All right, I know you're not supposed to get Turkish food in Singapore - but I've never had Turkish food before and I was curious. And it was tasty (kinda like Greek food, but... different). And I was hungry. Sunday afternoon, and it's the first real meal I'd had since Thursday night - or if you don't think happy hour specials have actual nutritional value, Thursday lunch at GOSCON. 3 airplane meals and a Tokyo airport bowl of noodles don't quite cut it for my appetite.

I will say once again that Asian airlines have way better food than American ones (when steamed vegetables and rice steam more inside plastic containers, they stay good; when beef and noodles steam inside plastic containers, they just get gross), plus real silverware, and drinks. My first time trying plum wine; it's... fascinating, but I'm not sure I'll do that again. The alcohol did finally help me sleep on the plane (as intended), so that was nice; trying to get myself to sit still for the better part of 36 hours goes just about as well as you'd expect, and my layovers consisted of me running through the airport terminals (in Texas, with my laptop open to the SLOBs meeting channel and cursing flights that start boarding before your connecting flight has landed - I did make it, though - and in Tokyo, just running).

So I'm in Singapore. I left the house in Maryland at 3am and watched the sun rise in DC on Friday morning, watched it set in Tokyo, found my way to the hotel at Robertson Quay ("quay" rhymes with "key," not "way," as I'd supposed) and staggered into my room at 3am. 48 hours, or really 36 because of time differences. Then I tried to let my exhaustion combat my ohboy I'm in SINGAPORE! adrenaline, and two hours later, exhaustion won.
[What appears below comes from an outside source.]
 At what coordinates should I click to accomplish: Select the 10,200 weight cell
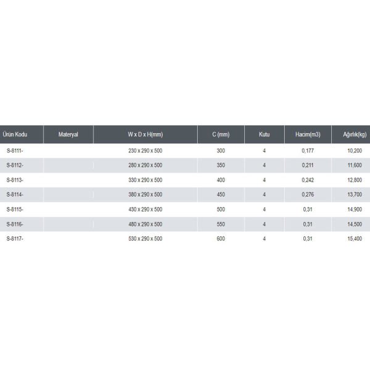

Now I'm sitting down and trying to be responsible-like and prep for next week, and there's still an undercurrent of ohboy! ohboy! that's probably going to be in the background of all my thoughts for the entire week. (Come to think of it, that's usually the background music for my brain in general. It's just a little louder when I travel.) It's muggy and steamy outside and the second downpour in 2 hours has just finished, and I love this climate; it feels like the Philippines, but with air that's more hospitable to respiration.

Right then! Time to prep.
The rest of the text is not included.